Professor Peter Schramm of No Left Turns has also directed us to the excellent column on the debate by Joseph Knippenberg: “Kerry needed a debate home run, but only got a single.”
HINDROCKET adds: The connection between the Fallows piece and Kerry’s debate positions has not eluded the mainstream media. Check out this UPI “analysis” piece by David DeGennaro
Democratic presidential nominee John Kerry believes that the war in Iraq has distracted the nation from the larger war on terror, and he is not alone. Only hours before Sen. Kerry made the point before the American public Thursday night in the season’s first presidential debate, prominent journalist and commentator James Fallows said the same thing in a talk at the New America Foundation, a non-partisan public-policy institute.
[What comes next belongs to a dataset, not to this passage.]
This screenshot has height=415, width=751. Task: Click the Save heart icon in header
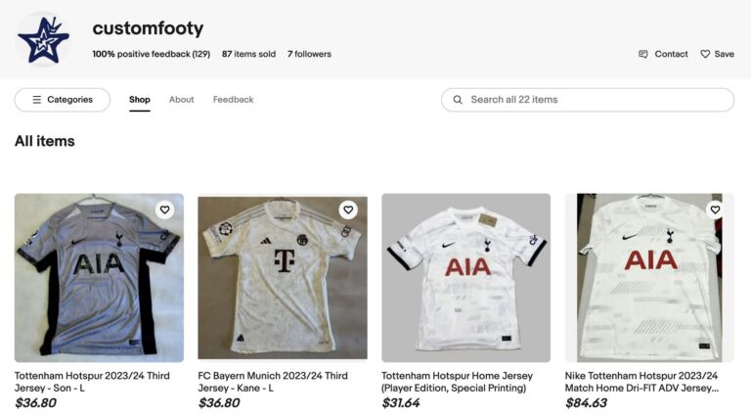pos(705,55)
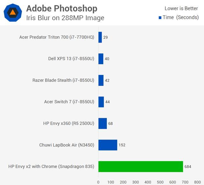
Task: Click the Iris Blur on 288MP Image subtitle
Action: (65, 18)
Needless to say, DeGennaro believes that Fallows and Kerry are correct. He views the conventional wisdom that Kerry “won” the debate as evidence that the American people are convinced:
Fallows said Thursday that this question of whether Iraq is an essential part of the war on terror or an obstacle to it is the axis on which the election will turn and that Kerry needed a “heroic performance” to articulate this idea clearly and decisively to America.
Kerry seems to have accomplished that through solid debating rather than heroics.
Three national polls showed respondents saying Kerry performed better in the debate than Bush.
UPI ignores, of course, the Gallup data we cited yesterday, indicating that while 53% of respondents said Kerry “performed better” than Bush in the debate, by a whopping 11-point margin, those same respondents also said they thought Bush would do a better job on Iraq, and by a 10-point margin, would do a better job as commander in chief.
UPDATE: Mattson writes to modify his original message as follows:
What I wrote to you was clearly over the top and a gross exageration and dismissal of Kerry. I was writing when I was mad and I wrote something that was clearly not right. There is probably at most a grain of truth in the assertion that John Kerry adopted his Iraq policy from the Atlantic.
When I read the October Atlantic today I was really struck by how similar the Atlantic’s position was to Kerry’s. Basically Kerry started the debate by blasting the war in Iraq on the grounds that it was a diversion from the war on terror and kept us from finding Bin Laden. These are precisely the points made in the Atlantic. It seems that Kerry went from an Iraq policy that no one could comprehend to endorsing the position taken by the Atlantic.
I would cite specifically:
How the War in Iraq Undermined the War on Terror (article)
Powell quote, 79
Humvee quote, 82
The Long Hunt for Osama (article)
Criticism of Tora Bora, page 92
With the exception of the Tora Bora thing, these may be well known quotes.